Life was different than it had been in Pennsylvania. At first they lived in the mill owner’s historic home, a Georgian style stone structure adjacent to the paper mill. This home would have been noisy and dirty, as it was near the rag paper machinery, the rushing water wheel, and the dust tossed up by the horses and wagons passing through with the rags destined to become paper. Israel wanted to build a home for his wife and children in a more pleasant location. Luckily, he had already picked the place, a scenic hilltop that one could easily look down and see the mill or the creek from a comfortable distance. Israel had the place, but he needed the house. We do not know the day or year that Israel first stopped to gaze at a beautiful mansion on Pennsylvania Ave, but it was likely between 1891, the year the mill began to operate, and 1896 the year he began work on his home.
Israel, with an eye for design and efficiency, liked the layout of the house on Pennsylvania Avenue and was likely shocked to discover that the house was not the work of an architect’s personal design, but was ordered from a catalog book called Shoppell’s modern Houses. This plan was the most expensive design in the book, and would cost $11,500 to build. For comparison, a normal middle-class home would be about $1,000 in those days, yet Israel had set his mind set on the mansion, so he ordered the plans and went to work. Using the family quarry in Pennsylvania, Israel used Baltimore Gneiss to construct the mansion and continued with the stone theme, eventually using slate shingles for the roof. In ten months, the construction was over, and in 1897, he took his wife and three children into their beautiful new home. The name associated with the house comes from the historical name for the area of Yorklyn, which was Auburn. The mills below used to be called the Auburn Mills, and so, as the mansion stood on the heights, it received the nomenclature of Auburn Heights.

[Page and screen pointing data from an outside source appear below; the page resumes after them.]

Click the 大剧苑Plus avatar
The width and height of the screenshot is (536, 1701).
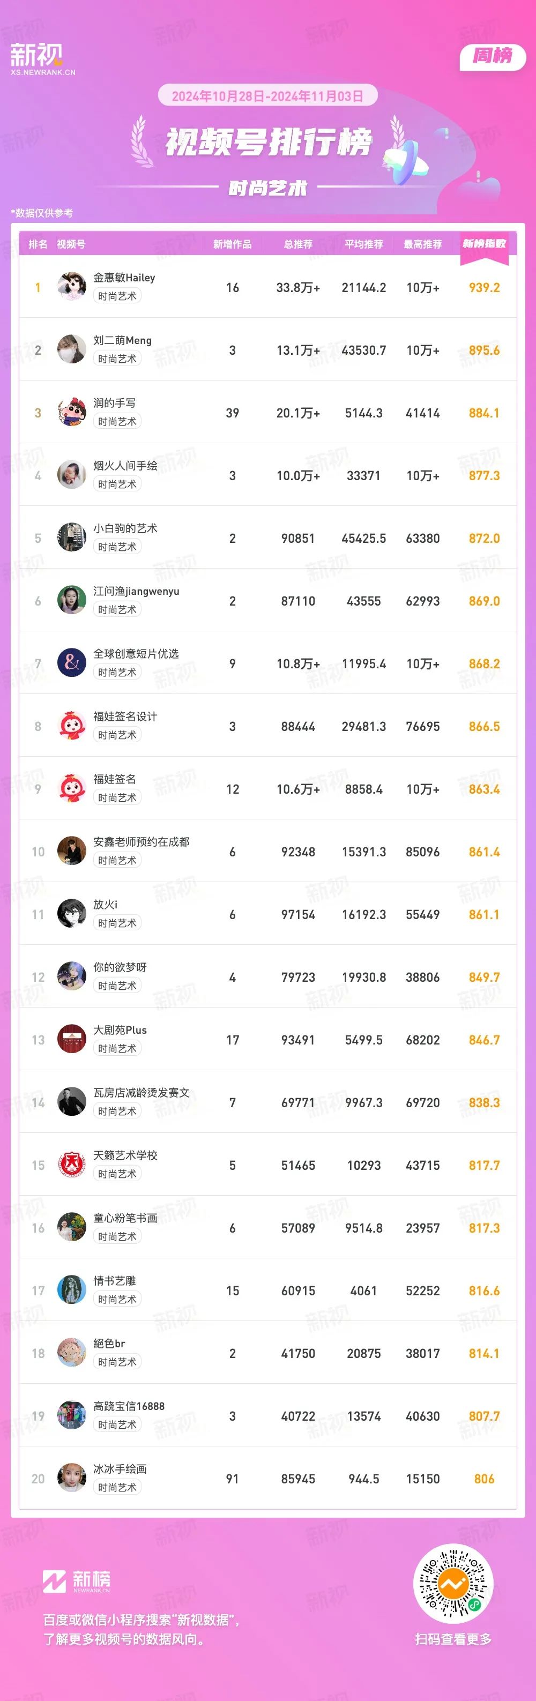pos(71,1039)
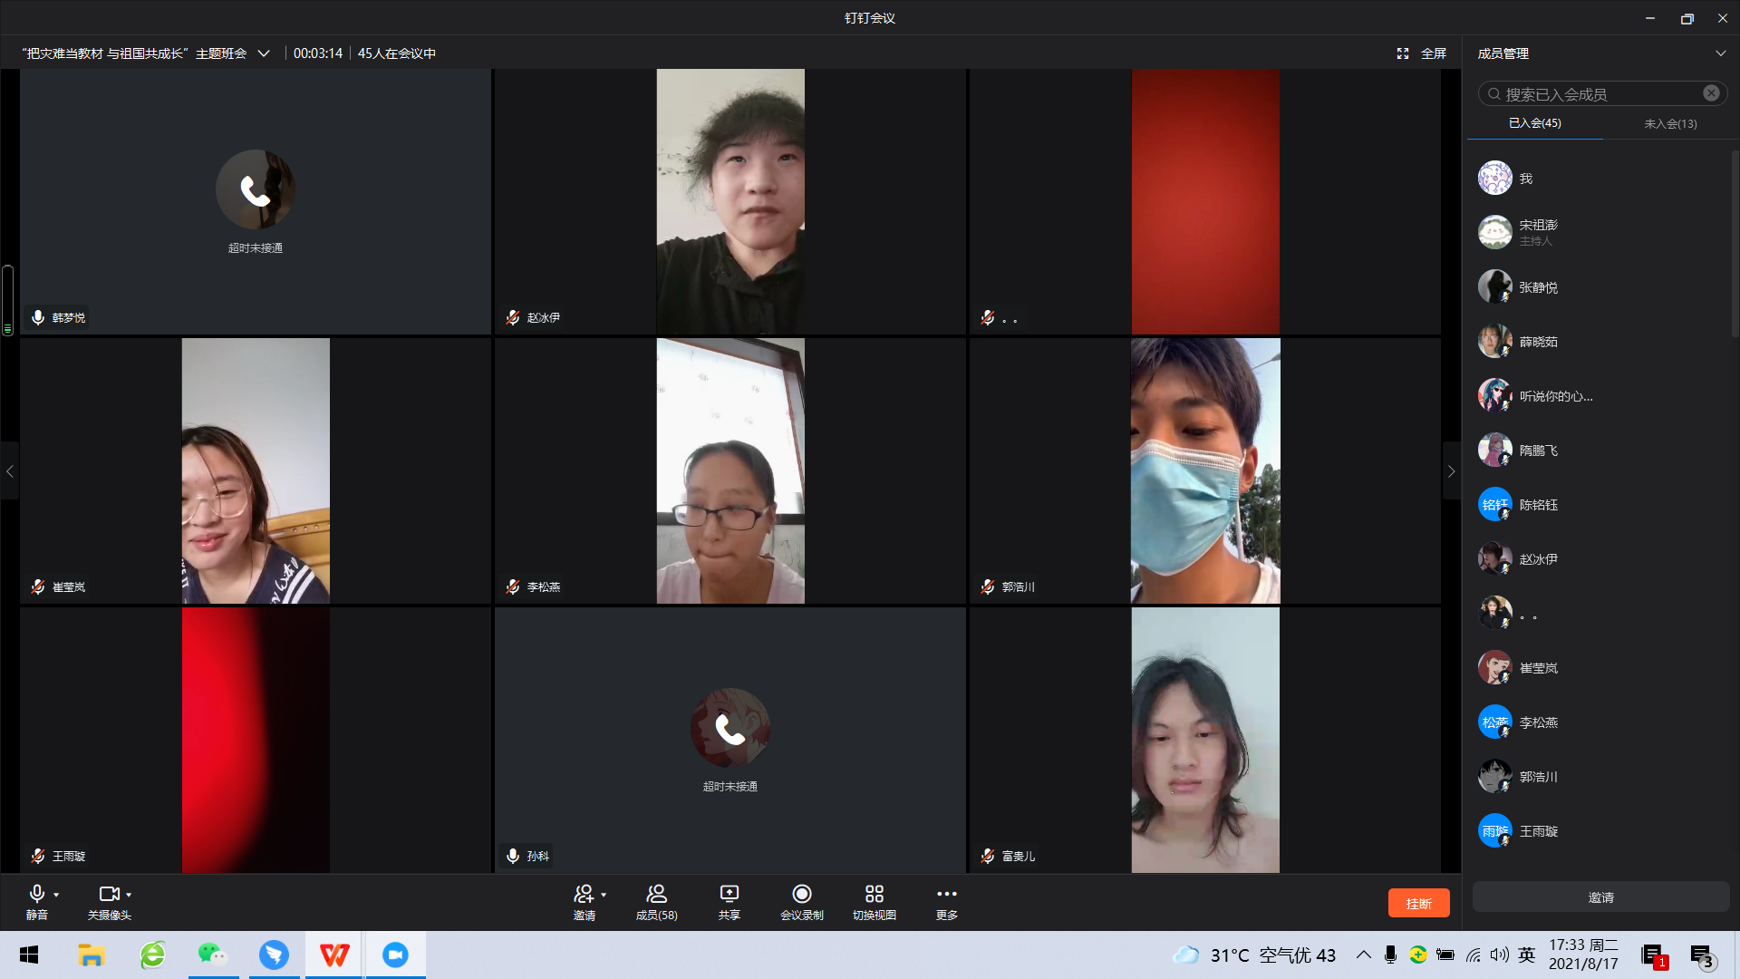Expand microphone options arrow
Viewport: 1740px width, 979px height.
point(56,895)
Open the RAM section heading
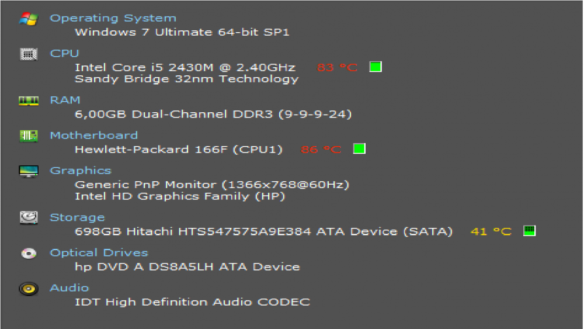This screenshot has width=584, height=329. pos(65,101)
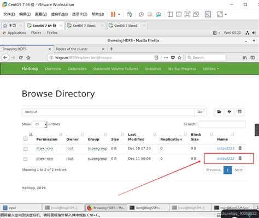The image size is (259, 218).
Task: Pause the virtual machine from VMware toolbar
Action: point(113,14)
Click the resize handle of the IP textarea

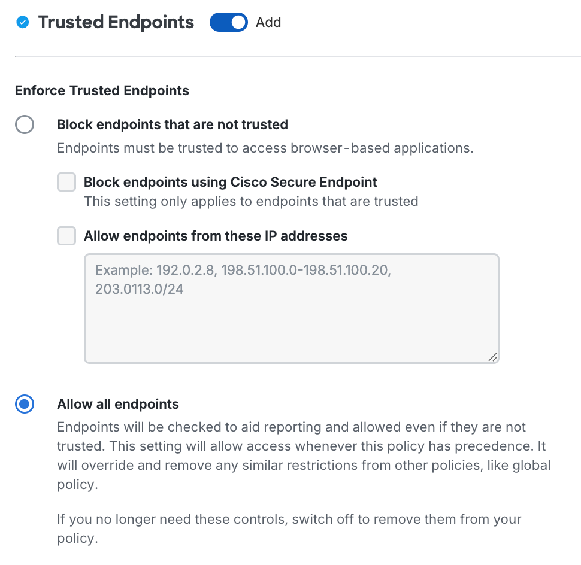[x=492, y=357]
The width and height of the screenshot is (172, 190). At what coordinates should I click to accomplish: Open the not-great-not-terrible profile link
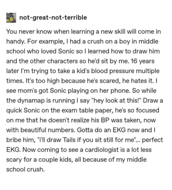pyautogui.click(x=53, y=18)
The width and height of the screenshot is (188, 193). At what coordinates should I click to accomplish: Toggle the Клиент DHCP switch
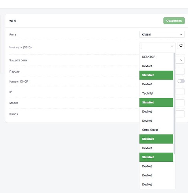pyautogui.click(x=181, y=81)

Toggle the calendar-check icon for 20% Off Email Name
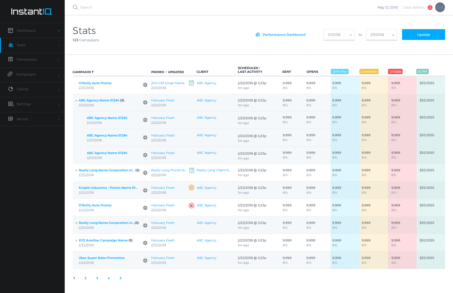(191, 83)
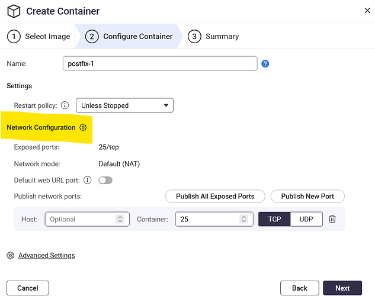Delete the port 25 mapping row
Viewport: 375px width, 296px height.
point(332,219)
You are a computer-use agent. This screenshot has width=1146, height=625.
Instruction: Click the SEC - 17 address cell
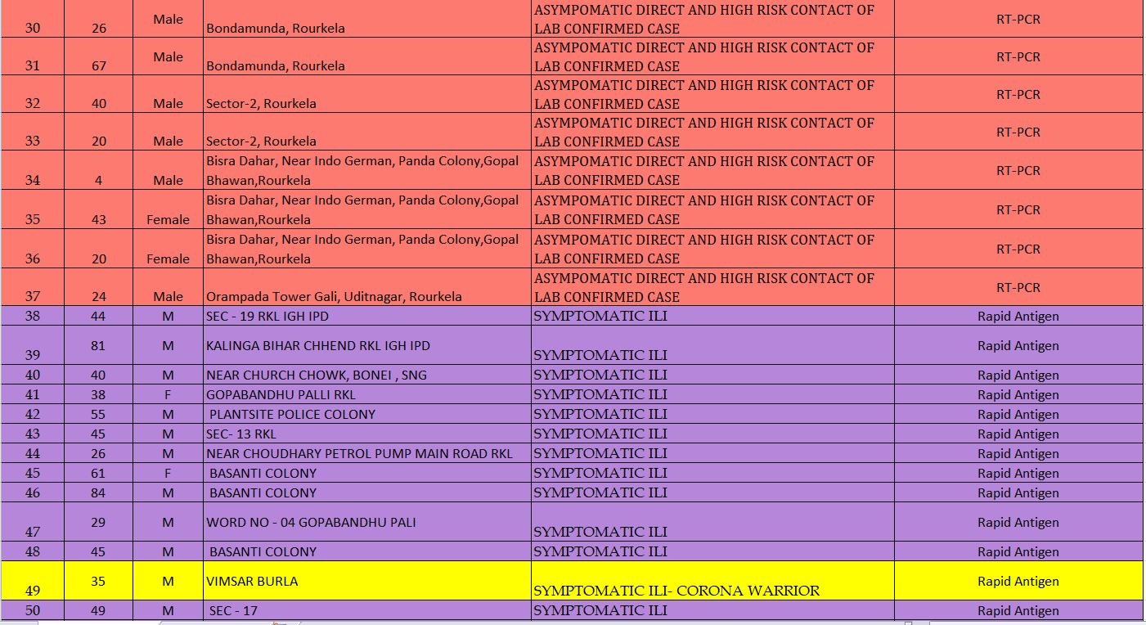(x=366, y=610)
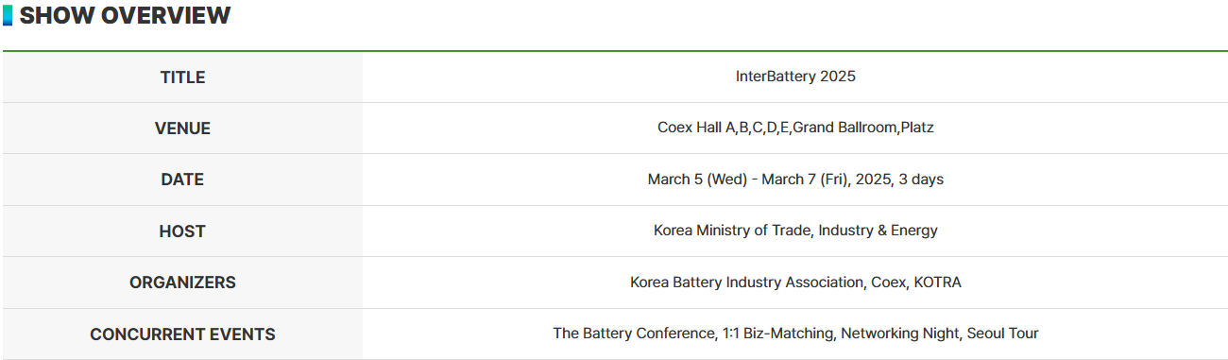Click Grand Ballroom in the venue row

click(844, 128)
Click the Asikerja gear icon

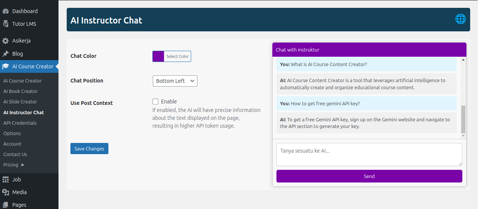click(x=6, y=41)
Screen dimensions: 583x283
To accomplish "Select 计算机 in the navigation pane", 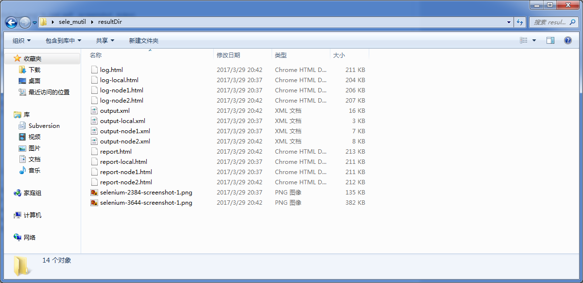I will click(32, 215).
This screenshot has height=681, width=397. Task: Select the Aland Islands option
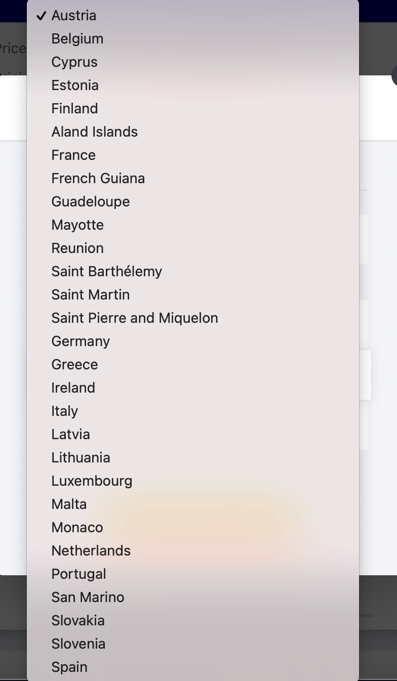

Not only was the structure grand in design, but it was also a technologically advanced building, something all too easy to miss with a 21st-century eye. The Marshalls were generous hosts, and numerous guests would have flooded the porch to pay a social call, but if they were invited inside, they would likely have been taken aback. For though it was out of the city, the mansion had indoor plumbing, direct current electricity, and steam heat piped directly up from the paper mill below. The home has been slightly changed and added to by the three continuous generous of Marshalls who owned the building, but the layout of the house itself, and the exterior remain largely as it was when it was first constructed in 1897.
Today, you can walk out of the mansion, down the garden, through the rose arbor and then to the paper mill below, just as Israel Marshall did 123 years ago. It all started with one man stopping on a busy street and picturing his dream home. Thanks to the dream of his grandson Thomas Marshall, Auburn Heights will forever be preserved as the hallmark structure in Auburn Valley State Park.